Extrait>

La question des musées et de l’Afrique est de celles qui ont marqué le XXe siècle et continuent de se poser jusqu’à ce jour. Le consensus sur la nature de l’artefact africain a suivi l’air du temps. Curiosité exotique de la Renaissance au XVIIIe siècle, il devient objet ethnographique au XIXe siècle, et sa qualité artistique est « découverte » en 1906 par les peintres cubistes.
Le propos de ce texte n’est pas de revenir sur une histoire qui a déjà fait l’objet d’une pléthore d’écrits, ni d’interroger les positions et propositions des africanistes et conservateurs qui ont mis en scène l’Afrique. Ce qui nous intéresse est de relater l’expérience d’une visite. Visite, pour certains découverte de l’Afrique à travers l’objet, saisi tant dans son autonomie, qu’au travers du temps et de l’espace. Nous prendrons pour exemple l’une des prestigieuses institutions ayant pour vocation de présenter les cultures du monde en Occident. En l’occurrence, le British Museum dont les Galeries Sainsbury, abritant la collection africaine depuis 2001, sont introduites ainsi :
Ces galeries donnent une vision des aspects de la vie culturelle passée et présente de l’Afrique. Elles comprennent des artefacts en provenance du continent entier, et de plusieurs périodes historiques. Les galeries possèdent aussi d’importantes œuvres de certains des plus grands artistes d’Afrique, ainsi que des films montrant le dynamisme et la continuité des traditions culturelles telles qu’elles sont aujourd’hui pratiquées en Afrique.
En regard de cela, la toute nouvelle acquisition de La Bouche du Roi (1997-2005) de Romuald Hazoumé, dans le cadre du Bicentenaire de l’Abolition de la Traite, est l’occasion donnée de soulever la complexité des ramifications qui sous-tendent à la fois la valeur de l’objet africain et l’histoire de l’acquisition au British Museum.
Présentée récemment au Musée du quai Branly, La Bouche du Roi est basée sur la structure du Brookes, le négrier liverpuldien, montrant la disposition des esclaves à bord du navire. L’installation est composée de trois cents masques – chacun représentant un esclave – créés à partir de bidons utilisés par les trafiquants de carburant entre le Nigeria et le Bénin.
Le bidon, signature de l’artiste béninois, s’inscrit dans la continuité d’une démarche de réévaluation de la notion d’œuvre d’art, amorcée par Duchamp et son urinoir en 1917. Au-delà de son état d’objet déjà fait (« ready made »), il s’agit de l’appréhender comme produit ayant dépassé la phase finale de son cycle de vie. C’est du bidon en tant que matériau dont il est question. Ainsi, l’idée d’une œuvre contemporaine créée au Bénin à partir d’un matériau sans valeur intrinsèque, se pose en dramatique paradoxe vis-à-vis de certaines pièces du musée.

Consigne> Poursuivez le texte sur La Bouche du Roi et le British Museum à partir de la dernière phrase, dans le même ton.

Lignes présentées>
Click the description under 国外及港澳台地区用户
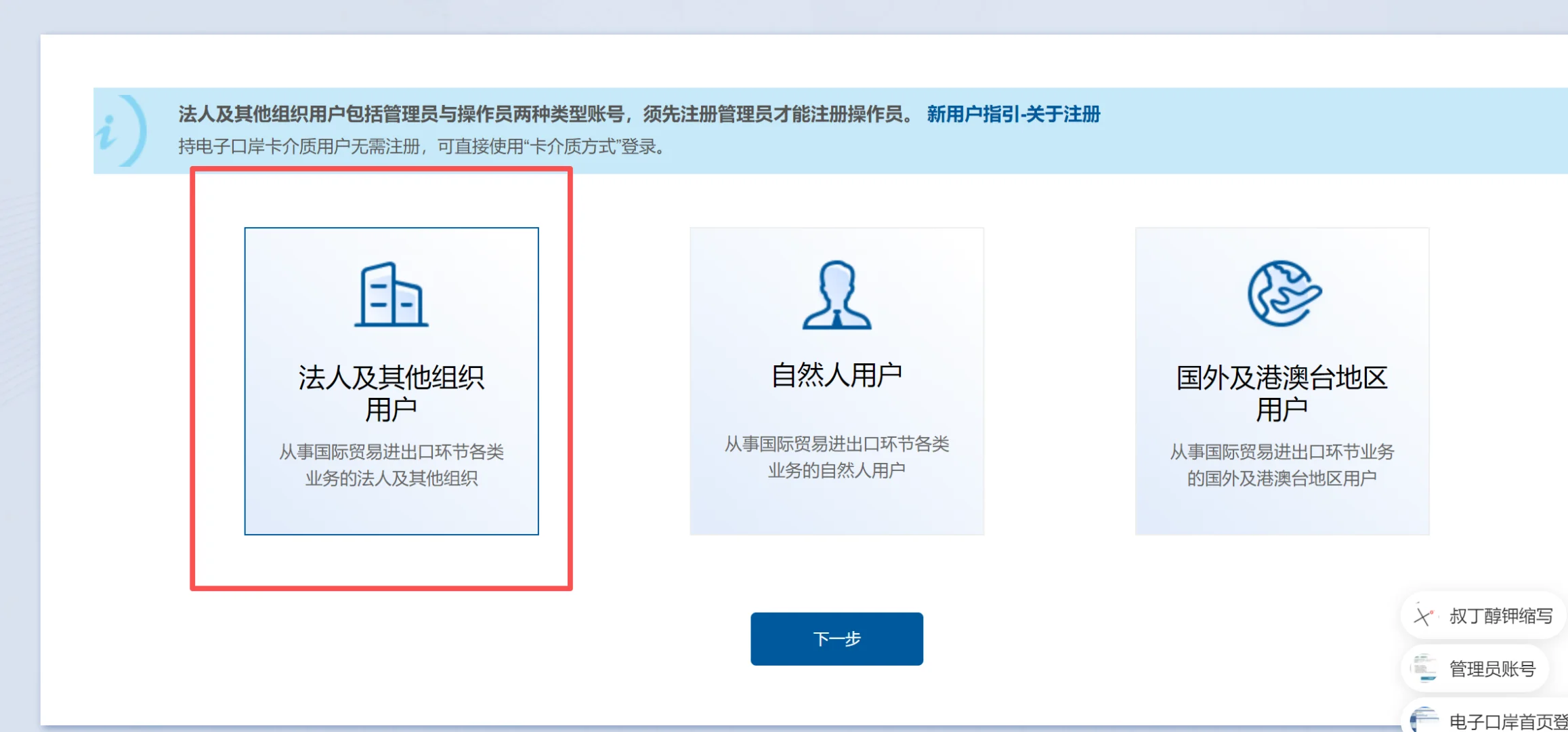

---

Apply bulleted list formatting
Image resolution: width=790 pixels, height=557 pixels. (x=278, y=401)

Résultat attendu>
De la Bouche du Roi aux Bronzes du Bénin, le phénomène d’intertextualité
Affranchissons-nous un instant de la grille partitive de l’Afrique afin de passer du Bénin contemporain à l’ancien Royaume du Bénin (sis au Nigeria et dont la capitale fut Edo, aujourd’hui Bénin City) (1). L’art du Royaume du Bénin est une des attractions majeures des galeries africaines. Provenant d’une même région, exécutées dans un style distinctif, et quasiment acquises en un ensemble, plaques ornementales, statuettes et têtes commémoratives constituent un groupe composite permettant l’étude des techniques, du symbolisme et autant que possible, de l’histoire de cette société défunte (2). Voici comment est présentée « la découverte de l’art du Bénin par l’Occident » :
L’Occident a découvert l’art du Bénin suite au sac de la Cité de Bénin par les Britanniques en 1897. Au cours des années 1890, Bénin résistait au contrôle britannique sur le sud du Nigeria. En mars 1897, en riposte au meurtre d’une délégation britannique, une expédition punitive fut lancée pour conquérir la capitale. Des milliers de trésors furent saisis comme butin de guerre, comprenant environ 1000 plaques du palais royal.
Ce récit n’est qu’un exemple, parmi d’autres, de la dispersion du patrimoine culturel africain. Mis en perspective, il est d’autant plus significatif qu’il pose l’antagonisme entre l’intention de contrôle (Angleterre) et la résistance (Bénin). Ceci, près d’un siècle après le vote d’une loi qui sera le premier pas britannique vers l’abolition de l’esclavage.
Si ce chapitre de l’histoire fait résonance, c’est parce que le bronze ayant servi à la création des sculptures fut acquis contre des esclaves. En effet, comme le décrivent les pièces de la collection – et ce que confirment les sources européennes et locales (par le biais des écrits et de la tradition orale) – Bénin était un royaume guerrier qui, au cours de ses diverses campagnes d’expansion faisait de nombreux prisonniers. Jean Laude rappelle qu’après que les Arabes eurent coupé l’accès aux mines à la fin du XVe siècle, les captifs servirent de monnaie d’échange contre du cuivre et autres biens de consommation apportés par les navires portugais (3). Un troc en vies humaines que rappellent tabac, manilles de cuivre, perles, épices, tissus, bouteilles de gin et le fusil figurant dans l’installation d’Hazoumé.
Laude écrit que : « Selon Duarte Pacheco, de 1495 à 1521, les Portugais donnaient 12 à 15 manilles (bracelets de cuivre) pour un esclave » (4). Et ajoute que : « le développement de l’art du bronze aux XVIe et XVIIe siècles, fut la conséquence directe de la traite » (5).
L’histoire a démontré que l’Angleterre, après être entrée dans le commerce triangulaire au XVIIe siècle, a été la plus grande nation esclavagiste. Mais ces informations ne sont pas mentionnées dans le cadre de la visite des Galeries Sainsbury. Les fiches descriptives refusent ce type d’interprétation. On mentionne ici que : « le Bénin importait du cuivre européen ». Là, que: « le cuivre était aussi un article de commerce jusqu’à ce que des importations européennes à bas prix saturent le marché au XIXe siècle. » L’accent est plutôt mis sur la signification des formes et symboles. Laissant à l’esprit l’idée que l’Afrique resterait à être déchiffrée.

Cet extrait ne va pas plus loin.